The 5 percent raise was initially announced by Gov. James C. Justice, a Republican, and union leaders said that would be enough to get teachers back to class. But rank-and-file educators have since said they will not return until the full pay raise is guaranteed by legislation. The Republican-controlled House passed it overwhelmingly this week, but Saturday’s amended version of the bill meant educators’ thunderous showdown with the state’s conservative Senate would continue.
For a brief and extraordinarily confusing period late Saturday, it almost seemed as if the strike would come to an end because of a mix-up in the Senate, which initially — and accidentally — passed the bill with the 5 percent raise. Procedural wrangling followed for the next hour before the Senate voted to pass the 4 percent raise.
The bill then went back to the House, which voted not to concur with the Senate’s version. The two versions will now go to a committee tasked to work out a compromise. In a statement issued Saturday night, Mr. Justice reiterated his support for the 5 percent raise and urged a quick end to the standoff.

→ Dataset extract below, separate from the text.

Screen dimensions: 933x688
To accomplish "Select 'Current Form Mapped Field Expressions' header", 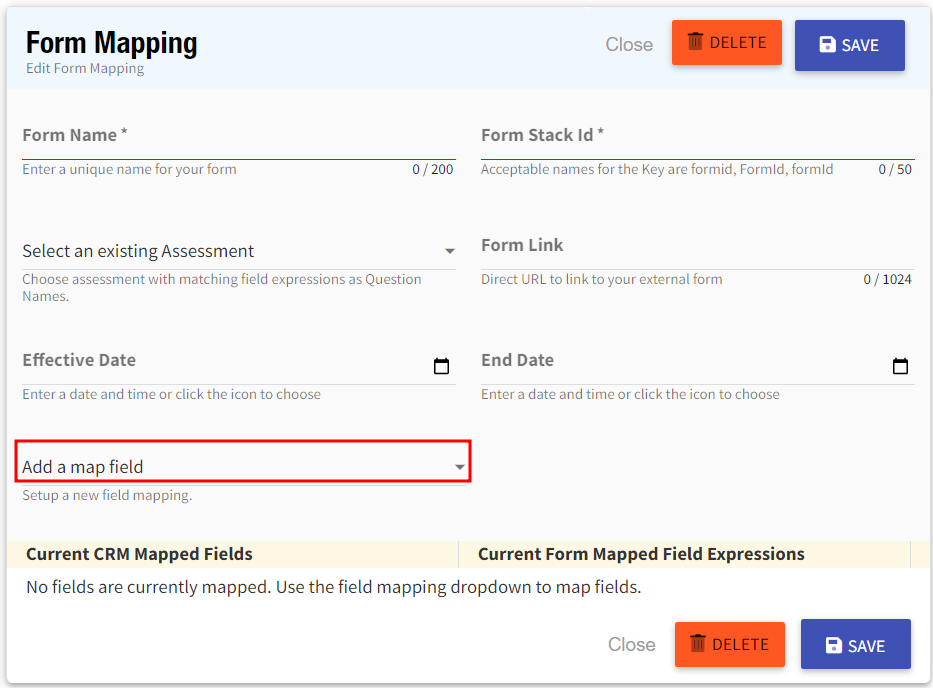I will pyautogui.click(x=641, y=554).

“This wrangling needs to stop right now,” he said. “For crying out loud, we are putting our children at risk.”
Frustration at the state of pay and health insurance — in addition to proposed changes to rules governing hiring, firing and the payment of union dues — had been building for a while.

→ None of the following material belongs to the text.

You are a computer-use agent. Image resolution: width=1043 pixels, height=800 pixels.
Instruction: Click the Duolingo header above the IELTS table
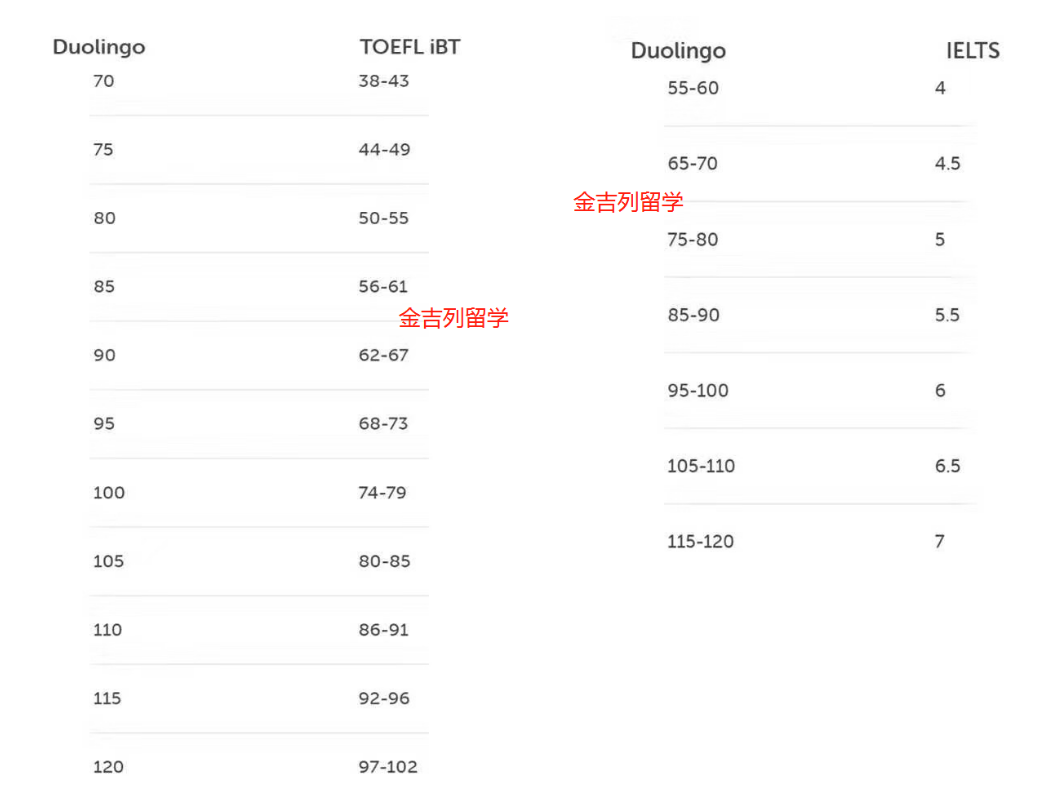pyautogui.click(x=678, y=51)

Smaller walkouts began in early February, organized by the sons and daughters of coal miners who had stood on the picket lines themselves.
“When I was in diapers, he was involved in a mine strike,” Justin Endicott, 34, a fourth-grade teacher in Mingo County, said of his father.
“Southern West Virginia’s often forgotten, and if we were not loud, we would be completely forgotten,” said Mr. Endicott, who traveled to Charleston on Feb. 2 with teachers from neighboring counties to take part in the first of the school walkouts.
It is not a surprise to anyone here that the first teacher strikes came out of coal country. This was the battlefield of the mine wars, a series of deadly battles in the early 20th century between coal miners and armies of law enforcement and company-hired soldiers. Among the people who fought in these wars was the great-grandfather of Brandon Wolford, a major organizer of the strikers in Mingo County.
In 1920, thousands of miners faced off in the five-day Battle of Blair Mountain against armed strikebreakers and government forces in one of the largest labor uprisings in American history.
“I think it’s part of the culture,” said David Haney, the executive director of the West Virginia Education Association. “They grew up in a culture of understanding people standing up to their employers to some degree when things go wrong.”